Exponential functions are mathematical expressions where the independent variable, typically denoted as \( x \), is located in the exponent. These functions have the general form \( f(x) = a^x \), where \( a \) is a positive constant called the base. In our context, \( a \) is often \( e \), the mathematical constant roughly equal to 2.718. This results in the function \( e^x \).

Features of exponential functions include rapid growth or decay. For example, when \( x \) is positive, \( e^x \) increases rapidly; when \( x \) is negative, \( e^x \) approaches zero without becoming negative. This makes the function always positive regardless of \( x \).

When working with exponential functions like \( f(e^x) \), understanding their range is crucial. Since \( e^x > 0 \) for every real \( x \), we say it's undefined for negative values. In domains, this becomes important as errors arise if calculated boundaries aren't strictly observed.

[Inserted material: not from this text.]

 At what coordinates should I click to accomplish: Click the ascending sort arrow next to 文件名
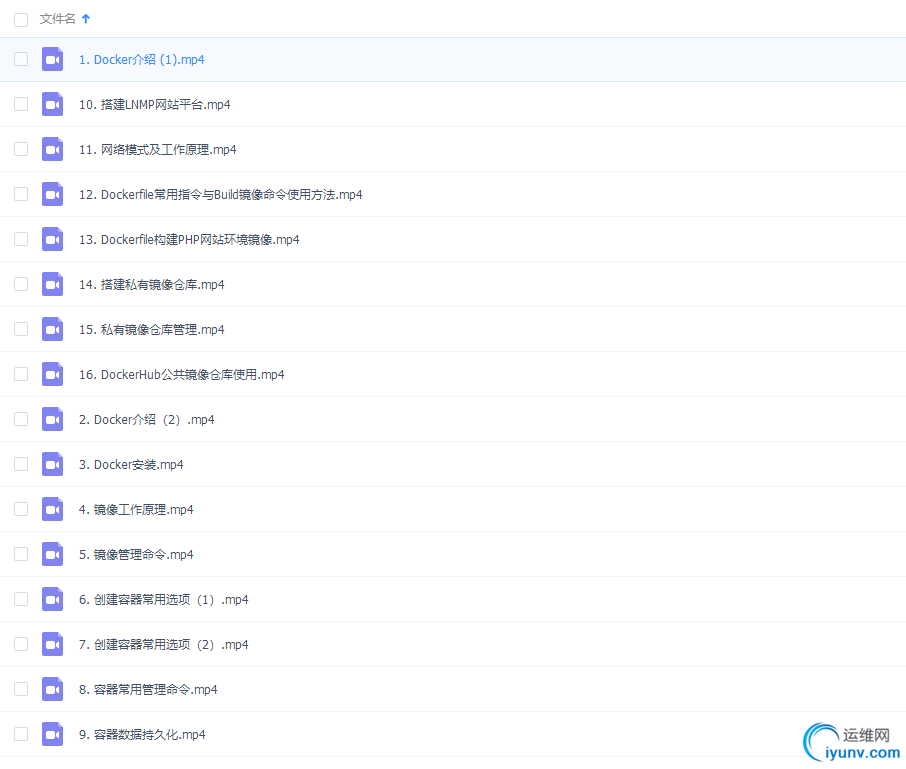click(x=85, y=18)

Logarithmic functions are the opposites of exponential functions. A logarithm asks the question, "To what power must a given base be raised to produce a specific number?" The common logarithm in natural contexts is the natural logarithm, denoted as \( \log x \), which uses the base \( e \).

The logarithmic function \( y = \log |x| \) implies checking only positive values of \( x \) due to \( |x| \) (absolute value), ensuring it remains non-negative. From our example, \( \log |x| \) takes its value in the interval \( (0, 1) \), meaning that any input \( x \) must result in a log greater than 0 but less than 1.

Characteristic behavior of logarithmic functions include slower growth compared to exponential functions. For domain considerations, \( \log x \) is undefined for non-positive values, asking that any \( x \) results in positive inputs under the log operation.

Interval notation is a concise way of representing subsets of real numbers. It describes the set of numbers between two endpoints. The format \((a, b)\) denotes all numbers greater than \(a\) and less than \(b\), not including \(a\) and \(b\).

When solving problems involving mixed intervals like \\((-e, -1) \cup (1, e)\), understanding their union operation is essential. The union "\( \cup \)" means all numbers in either one of the intervals are included. It combines separate parts of the solution set.

Another crucial concept is intersection. When combining constraints from exponential and logarithmic functions, only values fitting both conditions are selected. In this case, intersecting conditions refine the domain to match real-world constraints needed for correct function operation and problem-solving.